■ Document segment:

<<<<

Noah says they typically err on the side of caution and have been happy to take the lead from their father, although they both stress that he has given them lots of freedom to choose.

“I tend to always buy index funds like the S&P 500 or the FTSE 100, just because generally from what I’ve seen in my own portfolio it’s a safer investment,” Noah says. “My dad trusts me to make my own decisions.”

The younger boys have a reasonable amount of autonomy when it comes to choosing what to do with the money, and how much of their income they invest.

“It’s something we talk about all the time,” Ross says.

Ross Barden and two of his sons, Noah, 18 (white top), and Ruben, 14 (blue top).
'At the moment I give the money to my dad and he invests it for me' says Ezra, 18, who is keen to take more control - Andrew Hasson

Ezra is keen to take more control as soon as he’s 18.

“At the moment I give the money to my dad and he invests it for me, and takes me through the companies [that he’s investing in], but I’d like to start doing more of my own personal research.

“I want to invest in separate stocks and shares and be able to play about a bit, and get more knowledge of the market.”

>>>>

■ Instructions to follow:
Reproduce the passage of the family investing text between "The younger boys" and "own personal research.", inclusive, without changing a word.

■ Information shown:
<<<<

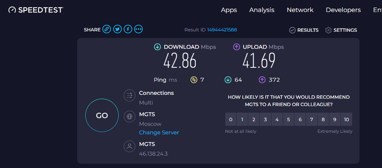The image size is (382, 168).
Task: Open the Results checkmark icon
Action: coord(292,30)
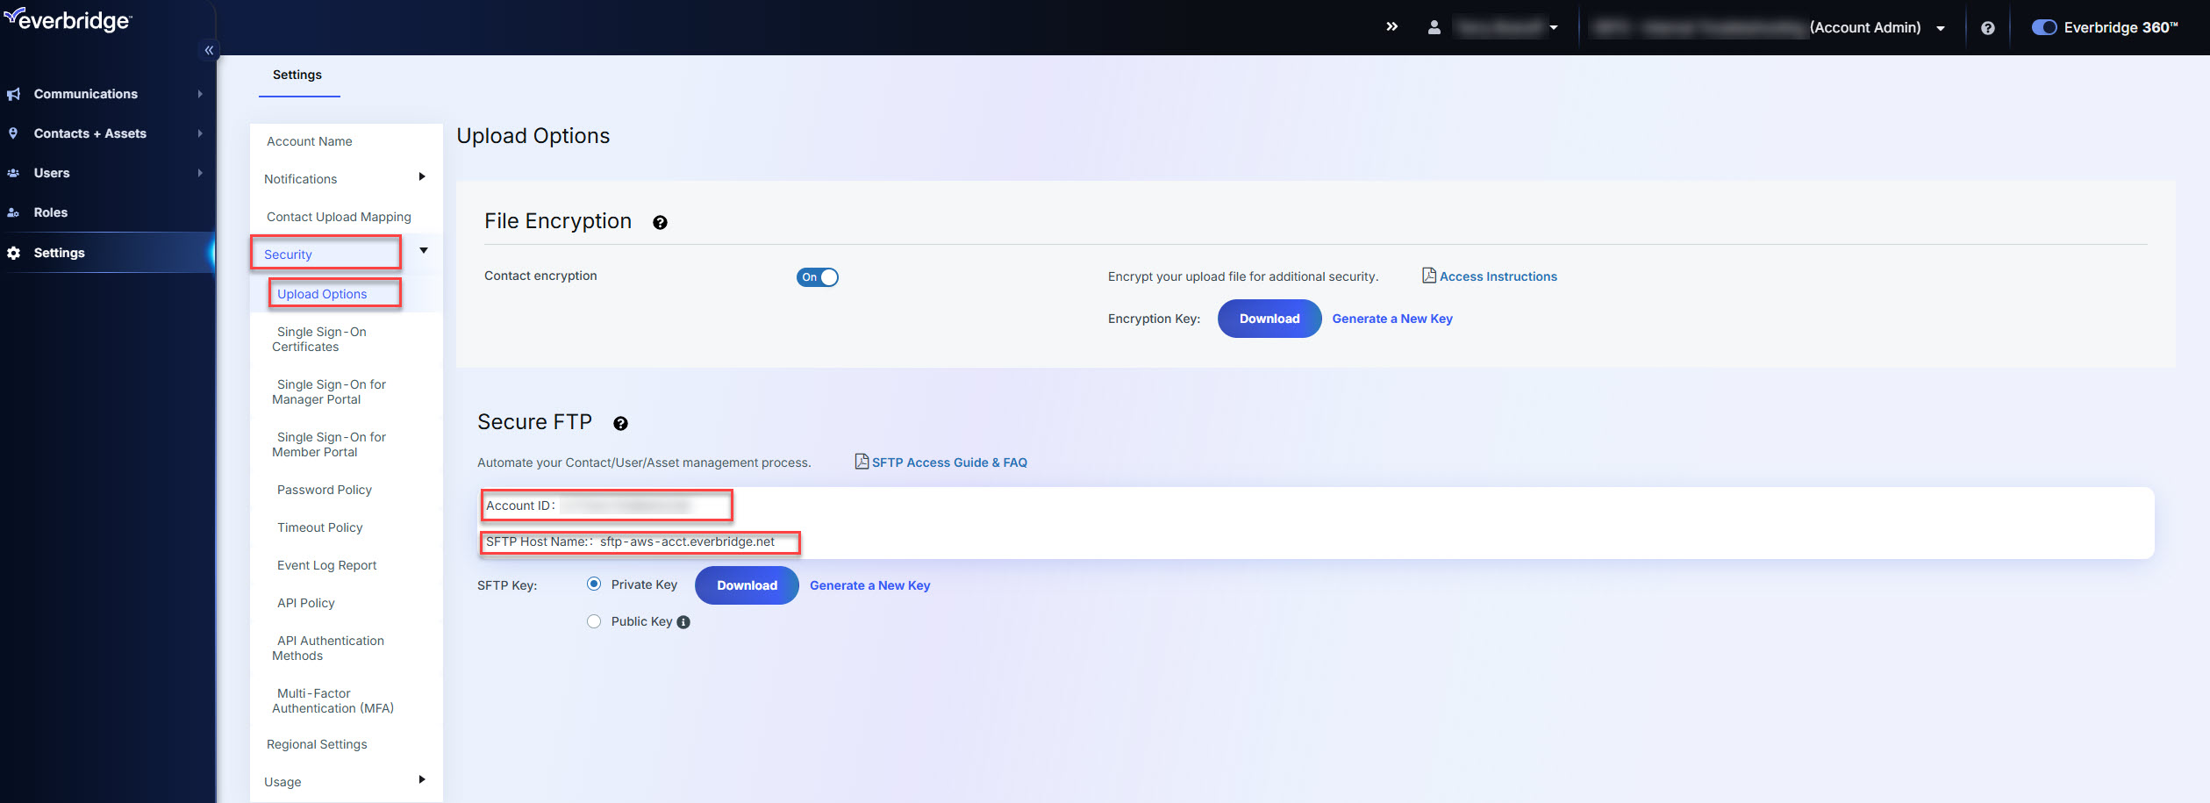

>>>>

■ Expected answer:
The younger boys have a reasonable amount of autonomy when it comes to choosing what to do with the money, and how much of their income they invest.

“It’s something we talk about all the time,” Ross says.

Ross Barden and two of his sons, Noah, 18 (white top), and Ruben, 14 (blue top).
'At the moment I give the money to my dad and he invests it for me' says Ezra, 18, who is keen to take more control - Andrew Hasson

Ezra is keen to take more control as soon as he’s 18.

“At the moment I give the money to my dad and he invests it for me, and takes me through the companies [that he’s investing in], but I’d like to start doing more of my own personal research.